#### [Stated problem]
Duplicate the records from the line containing "Screen dimensions: 922x892" through the end of the records, both ends included. Leave the pictures out of your copy.

#### [Information shown]
▽

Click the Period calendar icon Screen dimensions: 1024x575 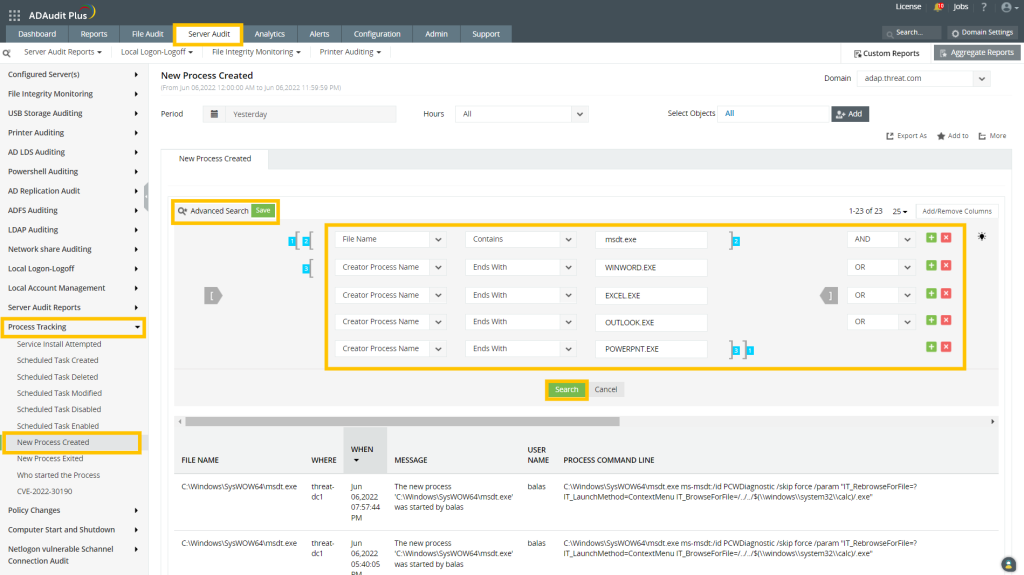point(215,114)
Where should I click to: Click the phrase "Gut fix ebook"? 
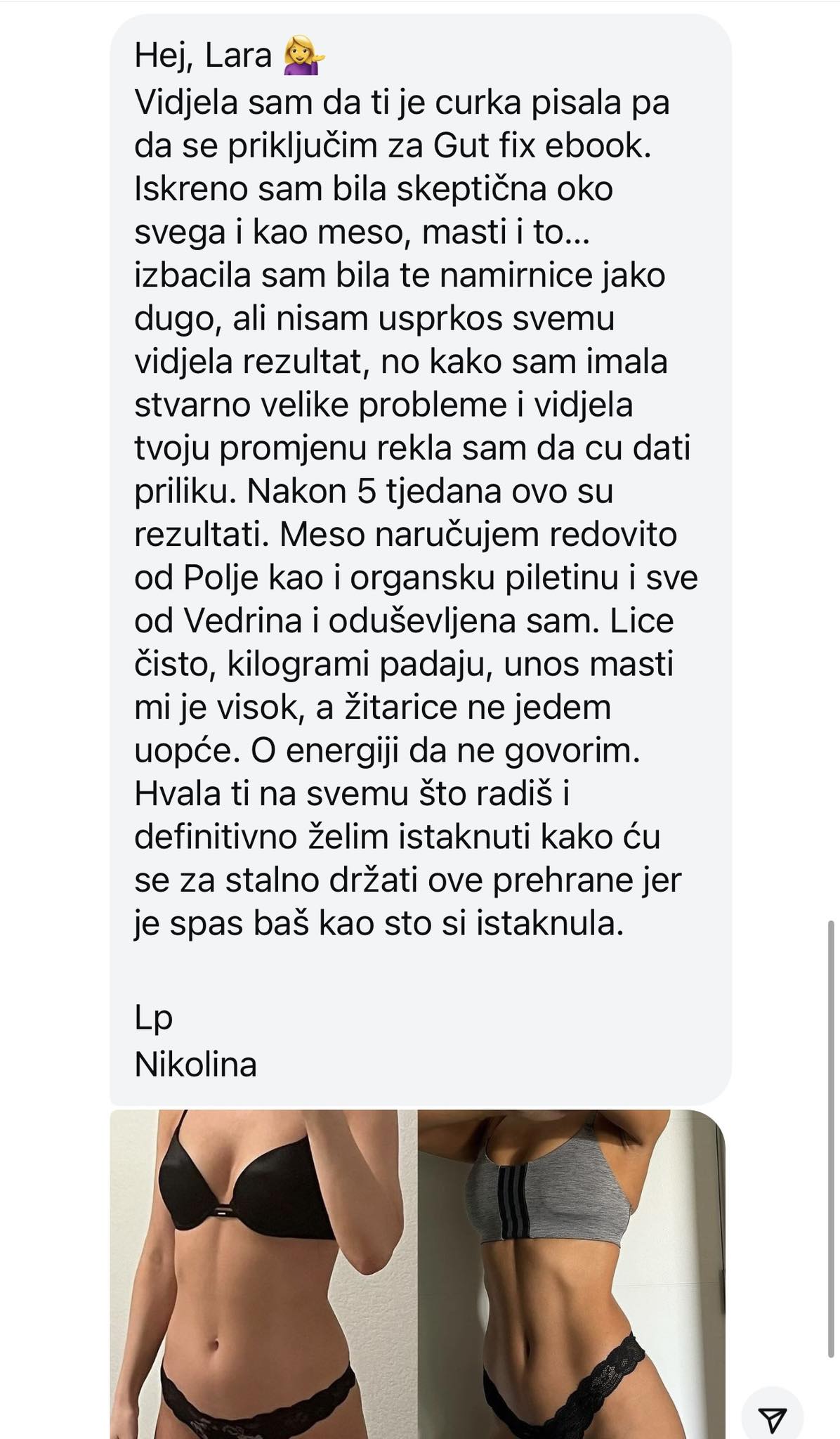(x=542, y=146)
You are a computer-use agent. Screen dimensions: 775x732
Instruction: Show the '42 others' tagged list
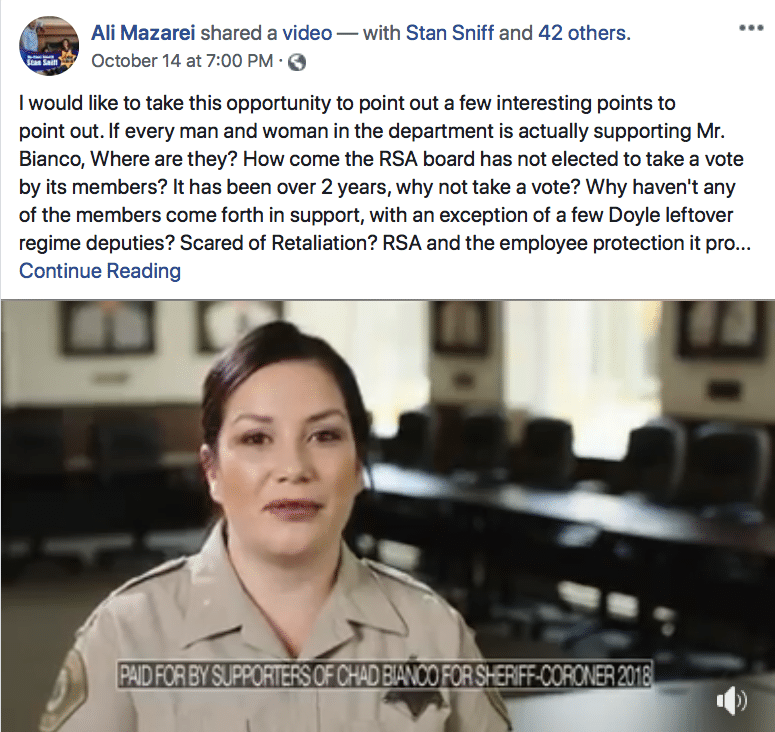tap(584, 33)
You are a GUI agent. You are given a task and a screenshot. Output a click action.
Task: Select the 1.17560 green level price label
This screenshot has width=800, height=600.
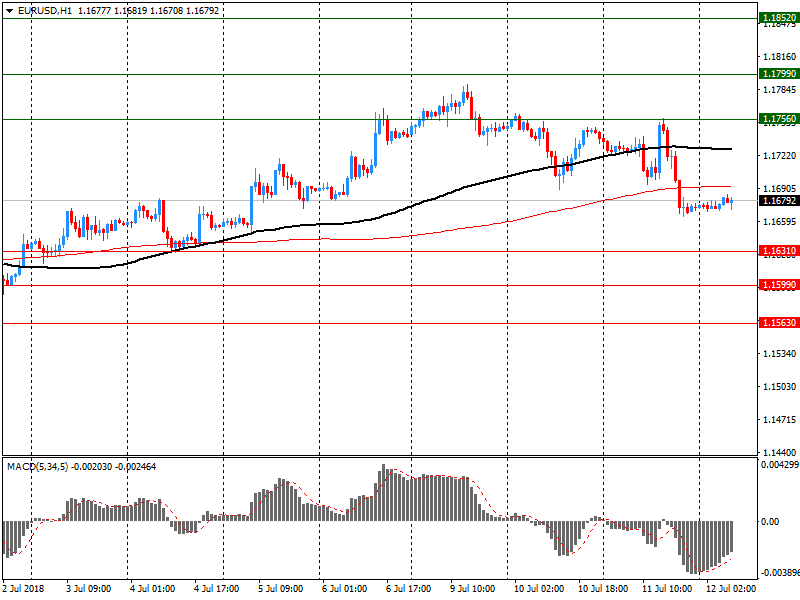click(x=778, y=119)
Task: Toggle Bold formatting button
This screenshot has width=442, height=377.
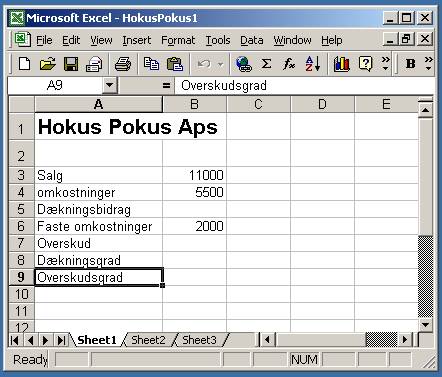Action: click(411, 63)
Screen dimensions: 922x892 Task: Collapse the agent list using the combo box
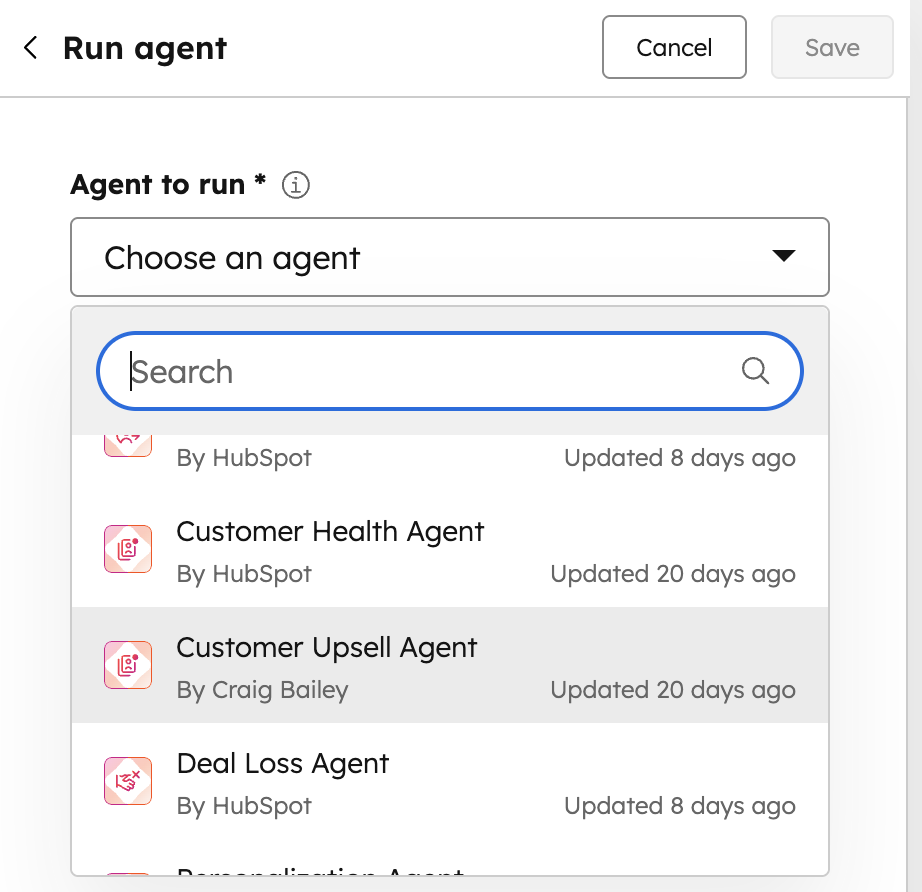pos(449,257)
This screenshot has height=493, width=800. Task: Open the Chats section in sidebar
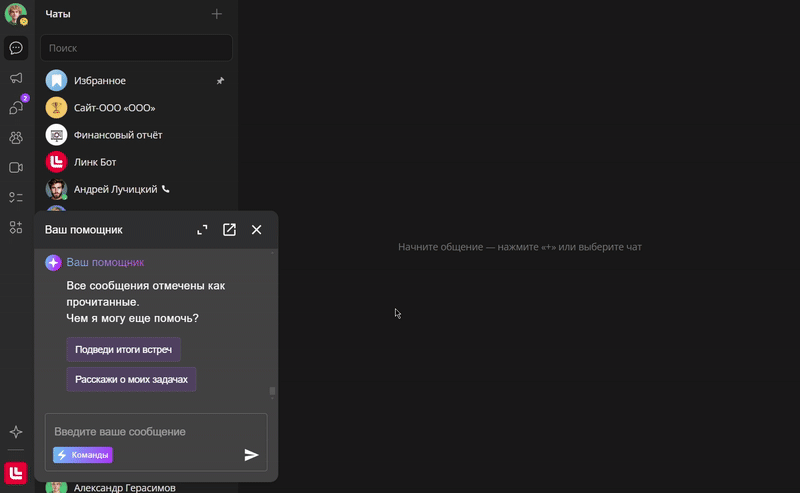(x=16, y=48)
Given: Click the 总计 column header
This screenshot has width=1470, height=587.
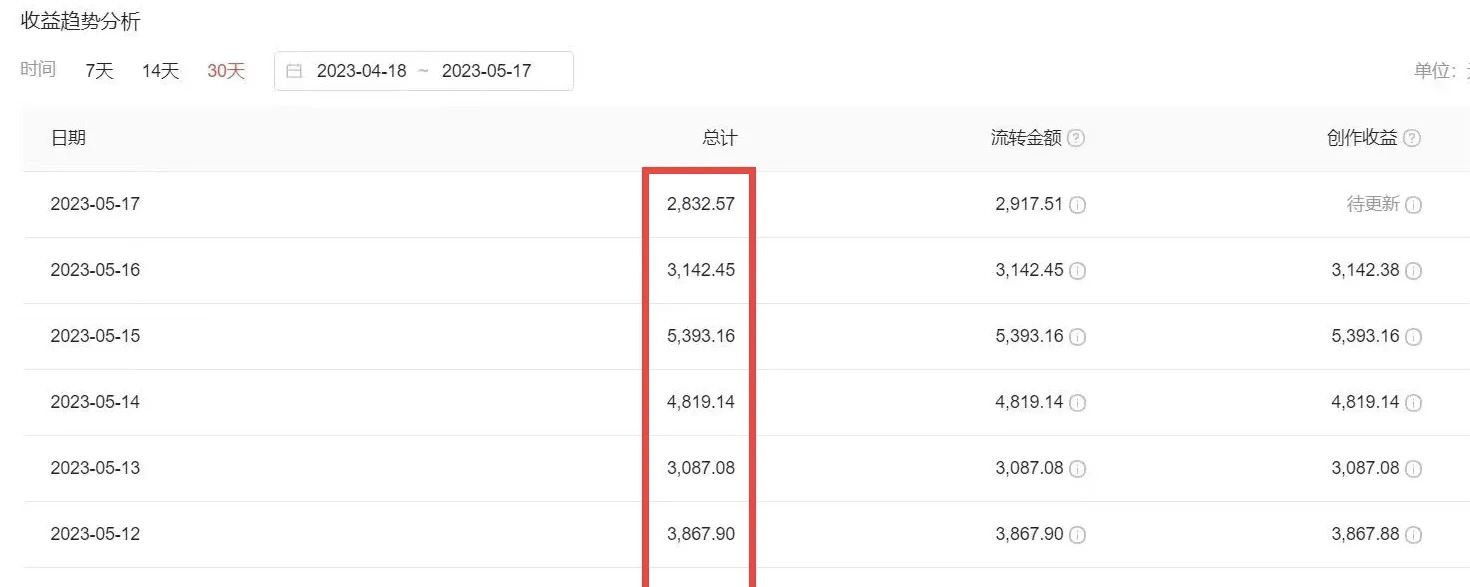Looking at the screenshot, I should click(x=719, y=139).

△

#### [Solution for this task]
Screen dimensions: 922x892 Task: Collapse the agent list using the combo box
pos(449,257)
This screenshot has height=493, width=800. Task: Open the Chats section in sidebar
(x=16, y=48)
Given: Click the 总计 column header
This screenshot has width=1470, height=587.
Looking at the screenshot, I should click(x=719, y=139).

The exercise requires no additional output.